Sorenstam, who will provide color commentary for NBC’s coverage of the Women’s PGA Championship at Sahalee this weekend, is a bit of a geek herself. She is a self-described “huge app user,” and said some folks call her an “old millennial.”
But the eight-time Player of the Year winner, who works on Fundu daily, isn’t quite versed on software development skills. In golf terms, she said she’s a 36-handicap in the coding department — that means Sorenstam would average around 108 strokes for 18 holes on a good day, which is not exactly a great score for a player who once shot 59.

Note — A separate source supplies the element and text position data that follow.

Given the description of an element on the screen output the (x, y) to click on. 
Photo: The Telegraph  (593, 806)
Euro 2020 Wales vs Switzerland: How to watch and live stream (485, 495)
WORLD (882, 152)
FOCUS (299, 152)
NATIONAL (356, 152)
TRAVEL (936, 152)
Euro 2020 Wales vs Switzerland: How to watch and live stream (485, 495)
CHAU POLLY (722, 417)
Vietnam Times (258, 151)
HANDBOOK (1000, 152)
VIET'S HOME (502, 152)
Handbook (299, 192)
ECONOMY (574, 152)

“I’ve been studying and reading a lot, and I’m learning about how this world works,” she said of developing apps. “It’s been two years, and one thing I learned is that this takes a long time. It’s not like you can switch a button and have it ready to go.”
Sorenstam said there are monetization ideas for Fundu — which plays off the Swedish word “du” — but for now she’s focused on user acquisition.
“We just want to create a great product that people want to use and go from there,” she added.
Sorenstam is clearly a fan of technology, and she noted the increasing level of tech that is changing sports. With golf in particular, she sees mostly positive impacts from new innovations like Trackman or landscaping innovation.
“It’s taking golf to a different level,” she said. “Before, it was more about equipment — balls, shafts, clubs. Now it’s a lot more innovative. It’s fun, and I think it draws some other people to golf. You have to find balance with the traditional part of the game, but if it enhances golf and brings more people to the game, I think it’s fun.”
Sorenstam, who won a record $22 million in prize money as a professional, also noted the many parallels between the business and golf worlds.
“You have to have a vision, a plan, a strategy — you need to have that focus and be relentless,” she said of the similarities. “Of course, with golf, the product is different, the people are different, and your surroundings are different. But in the end, the core is the same.”